Kendall is here

By kendallishere

Backdrop by Hockney

My generous friends Sarah and Shirlee gave me a gift membership to the Portland Art Museum for my birthday in July, and Sue and I have been wanting to go there ever since but could not find a day when it was open and we were both free for a few hours, till today. The current traveling exhibit is magnificent. It features thirty-nine masterpieces collected by a Microsoft billionaire, including paintings of Venice by Turner, Monet, Canaletti, and Moran, and several artists' impressions of the Grand Canyon, incuding David Hockney’s (seen here, behind one of the museum directors who was giving some matrons a personal tour). There was a Klimt, a Georgia O’Keeffe, some Hoppers. Oh, it was grand. I want to go back.

It was a splendid day altogether, because my turn finally arrived to borrow from the library Hold Still, a rowdy, hilarious, brilliantly written memoir by the photographer Sally Mann. She became a controversial figure when she published a book of photos of her children, including nudes that some found troubling. She writes in gothic detail of her life and work. Expect quotes for the next few days.

Here are a couple I have copied out already:

I get a little panicked when I have before me what the comic-strip character Pogo once referred to as “insurmountable opportunities.” It is easier for me to take ten good pictures in an airplane bathroom than in the gardens at Versailles. --From Hold Still, by Sally Mann (Little, Brown, and Co., 2015), p. xii.

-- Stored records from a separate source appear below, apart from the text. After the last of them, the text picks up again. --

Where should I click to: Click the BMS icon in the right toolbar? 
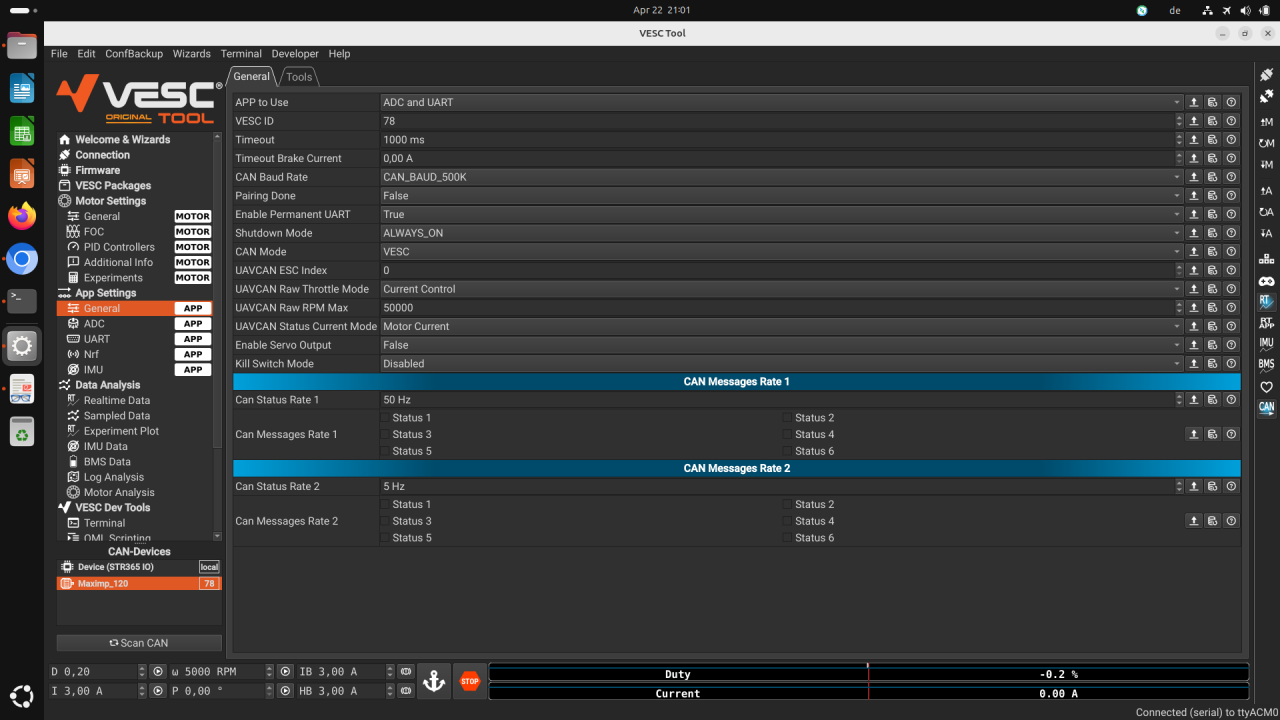coord(1266,366)
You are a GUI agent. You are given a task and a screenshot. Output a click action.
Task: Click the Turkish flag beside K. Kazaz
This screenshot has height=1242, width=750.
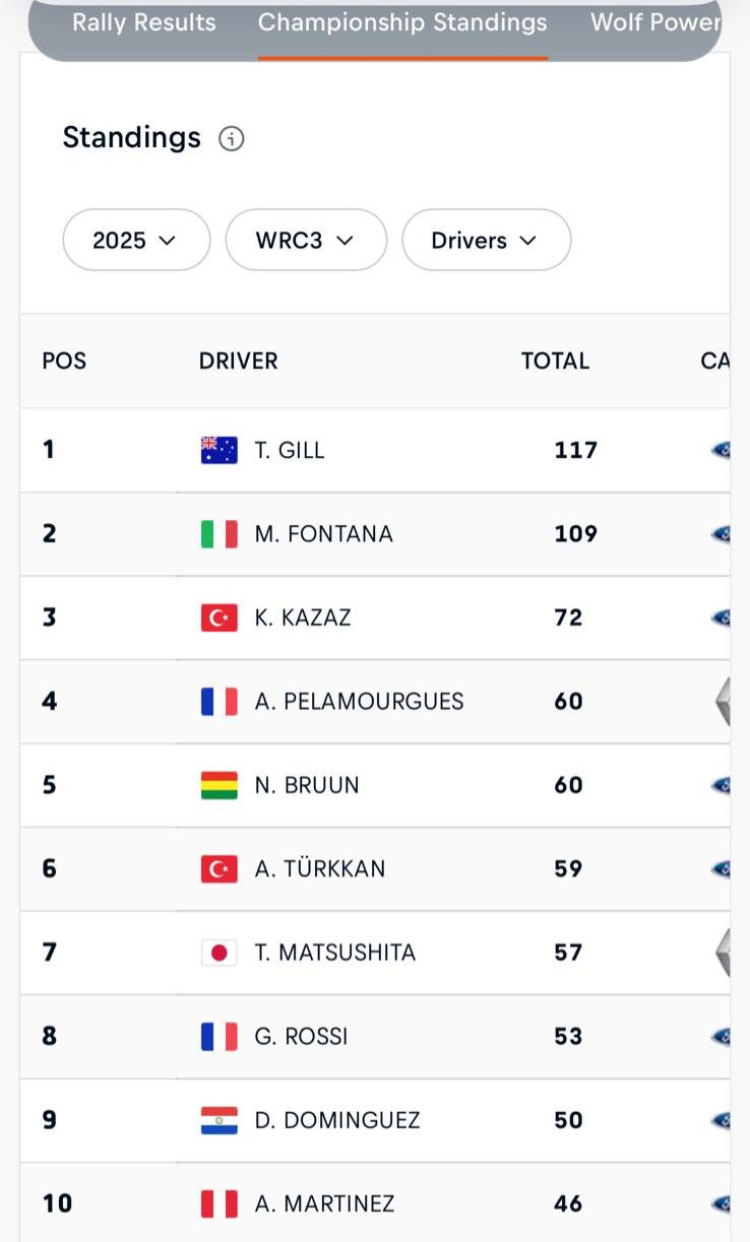219,618
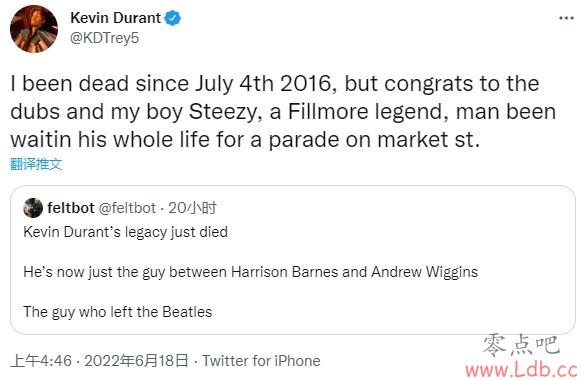Viewport: 587px width, 380px height.
Task: Click the 上午4:46 tweet time link
Action: 41,361
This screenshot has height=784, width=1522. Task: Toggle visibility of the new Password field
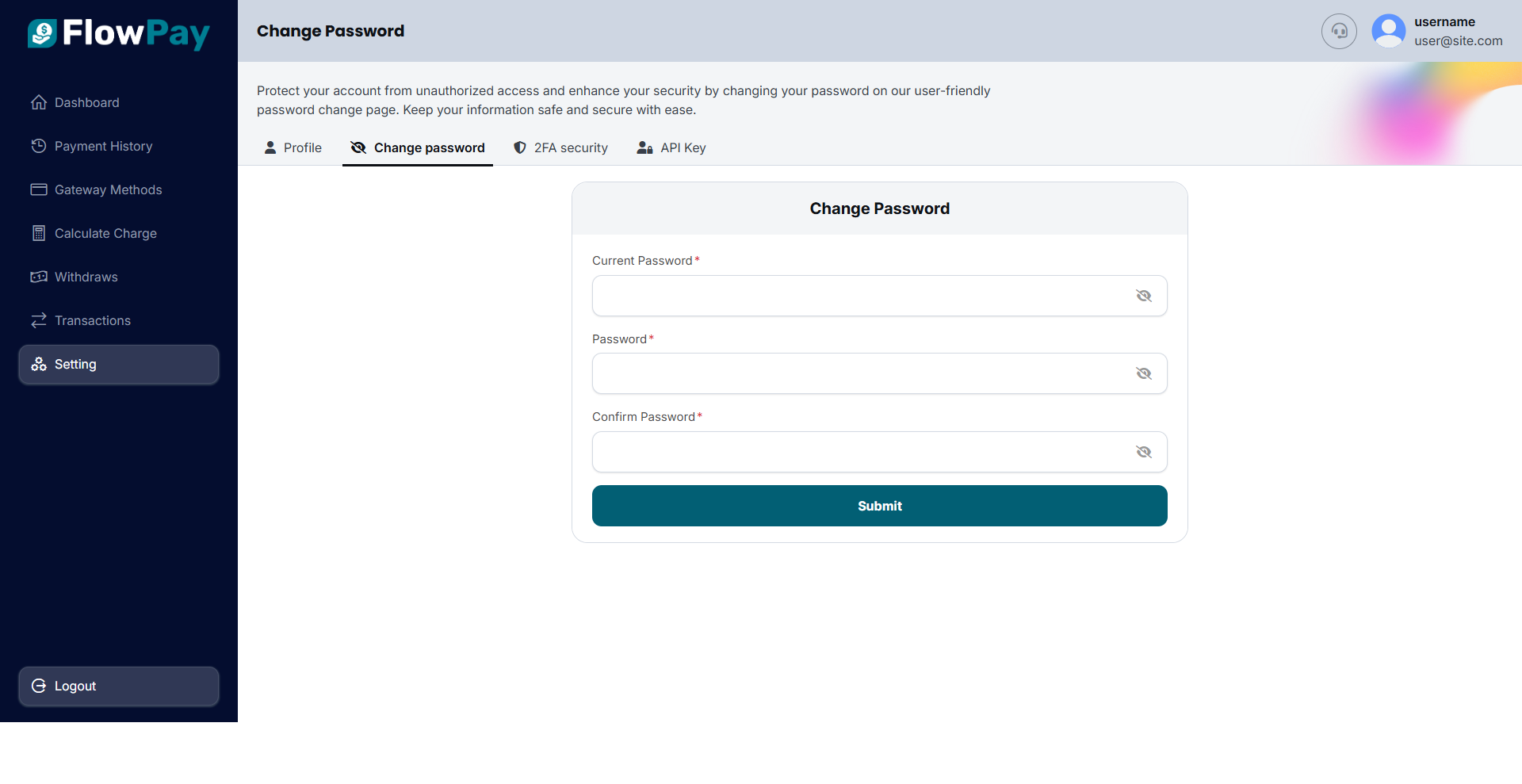tap(1143, 373)
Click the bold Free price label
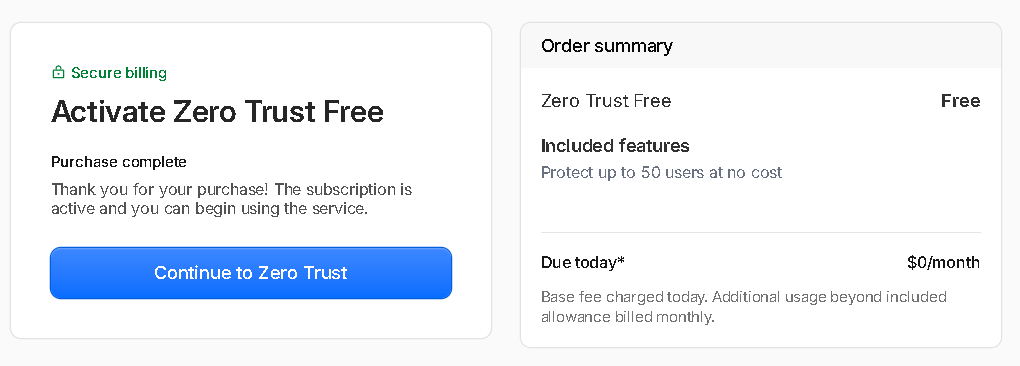This screenshot has height=366, width=1020. [960, 101]
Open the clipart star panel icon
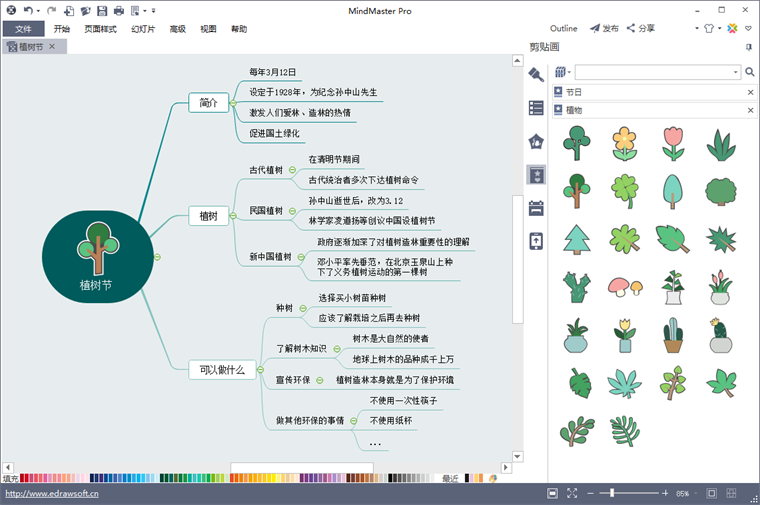The height and width of the screenshot is (505, 760). [x=537, y=174]
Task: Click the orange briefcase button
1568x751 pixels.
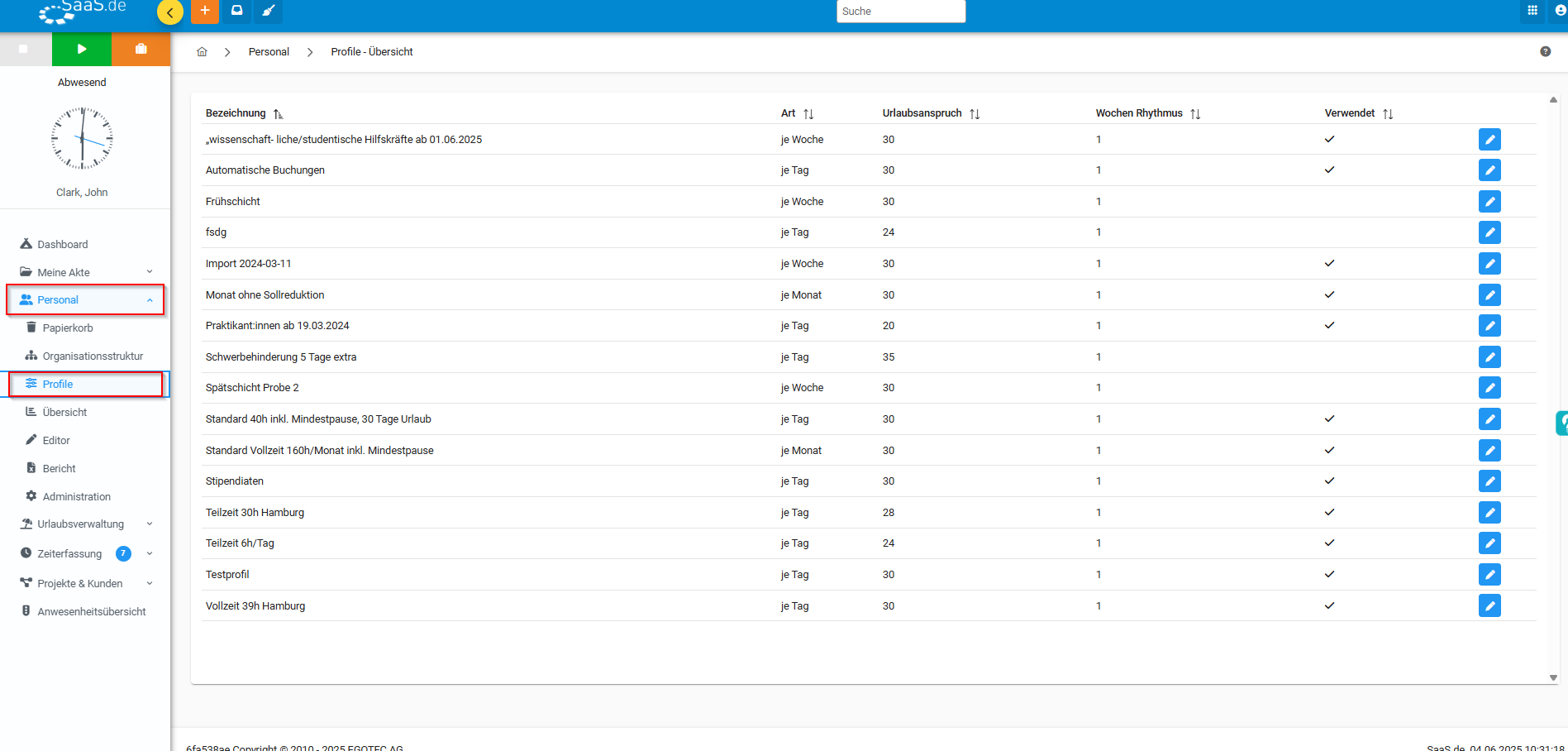Action: point(141,49)
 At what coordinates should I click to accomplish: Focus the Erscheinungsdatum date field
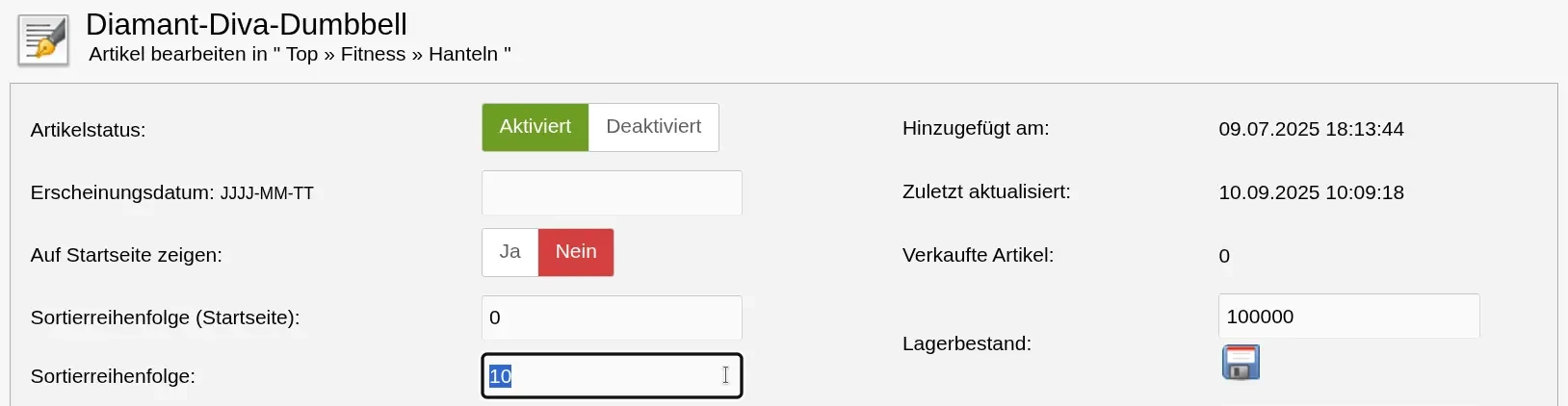click(612, 192)
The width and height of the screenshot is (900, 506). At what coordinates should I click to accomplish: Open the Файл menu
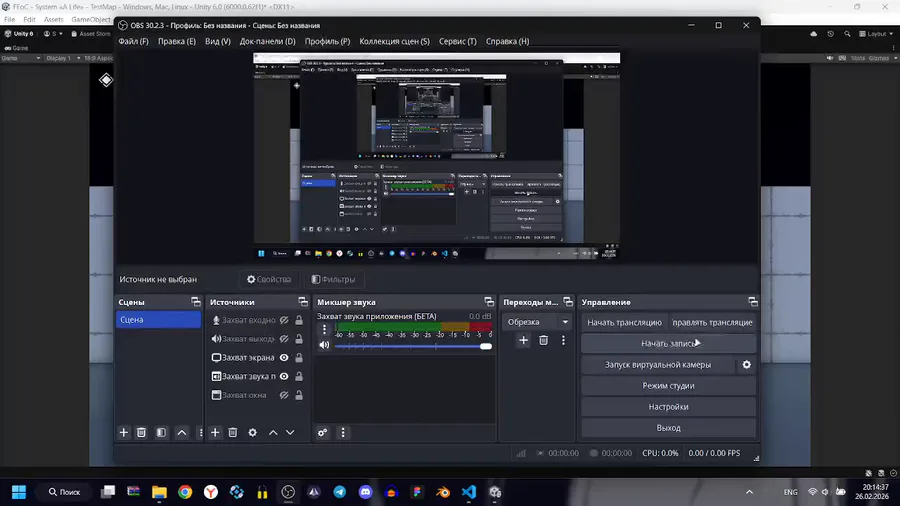pos(133,42)
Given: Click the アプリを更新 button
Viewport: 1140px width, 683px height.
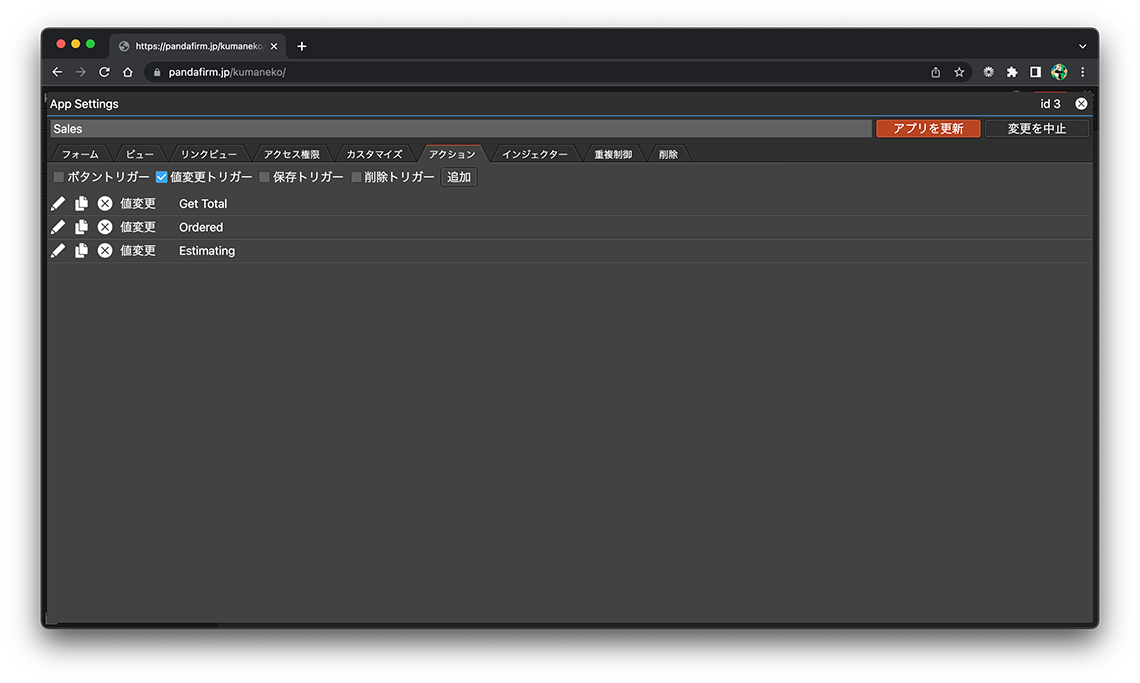Looking at the screenshot, I should pyautogui.click(x=927, y=129).
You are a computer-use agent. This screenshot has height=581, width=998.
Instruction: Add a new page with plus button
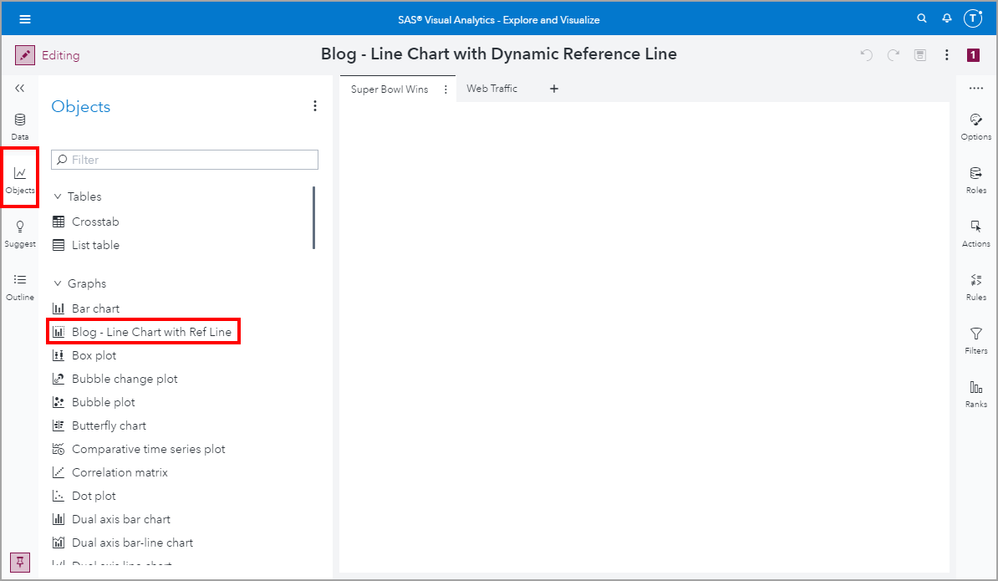[x=554, y=89]
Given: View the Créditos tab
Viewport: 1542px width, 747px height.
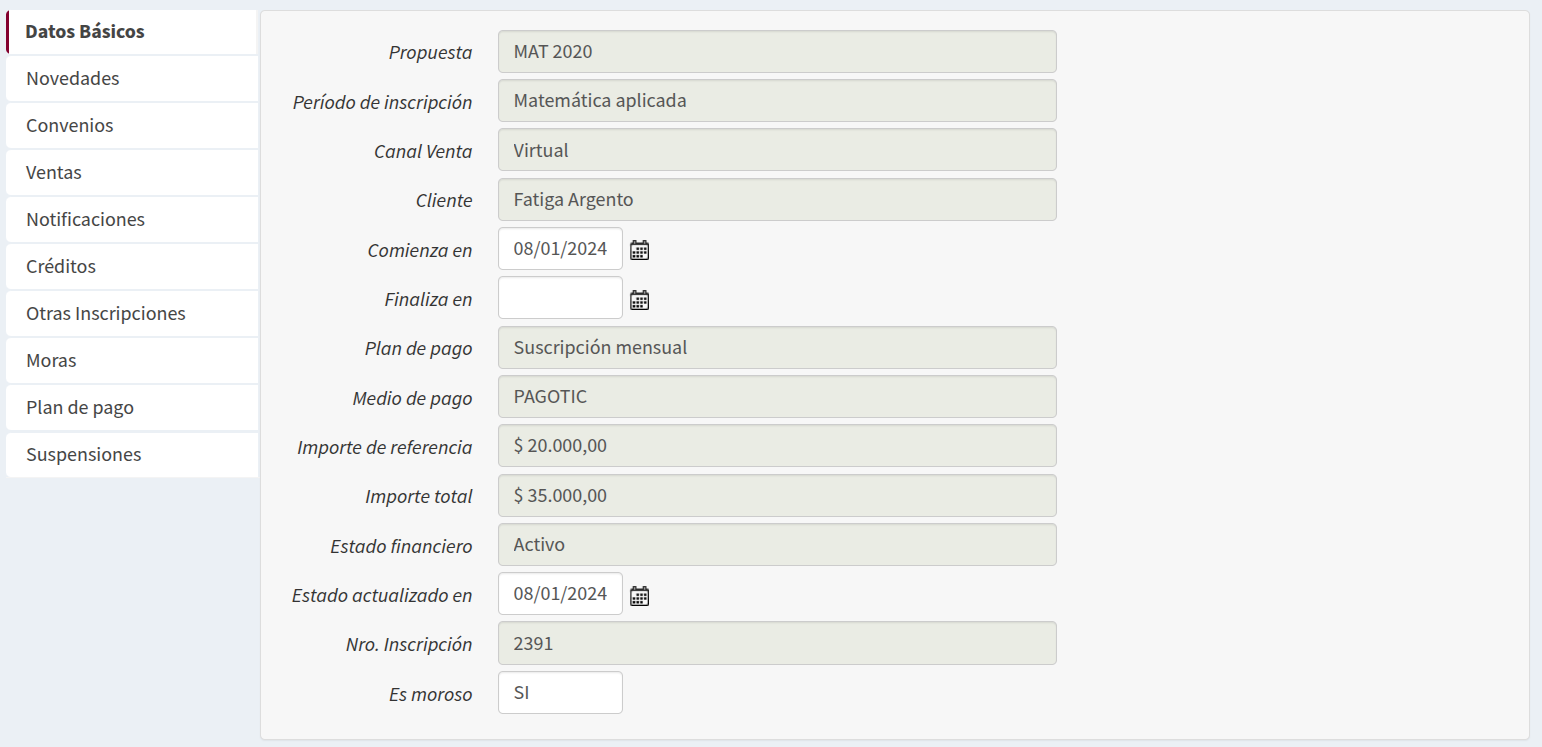Looking at the screenshot, I should tap(132, 267).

She comes from the Appalachian south, as do I, and her sensual descriptions of those landscapes and that light make me homesick, at the same time her family tales evoke my crazy family and its dysfunction, and her description of “the white problem that everyone called the Black problem” is astute and accurate. Describing herself at 17, she writes: 

I had found the twin artistic passions [writing and photography] that were to consume my life. And, in characteristic fashion, I threw myself into them with a fervor that, from this remove, seems almost comical. I existed in a welter of creativity--sleepless, anxious, self-doubting, pressing for both perfection and impiety, like some ungodly cross between a hummingbird and a bulldozer (p. 37).

A hummingbird and a bulldozer. That might be me.

(The extra is an amazing piece of Japanese ceramic sculpture by Fujikasa Satoko, beautifully lit.)

P.S. My camera did not begin to do justice to the saturation of color in the Hockney. It's eye-popping. Much more than here.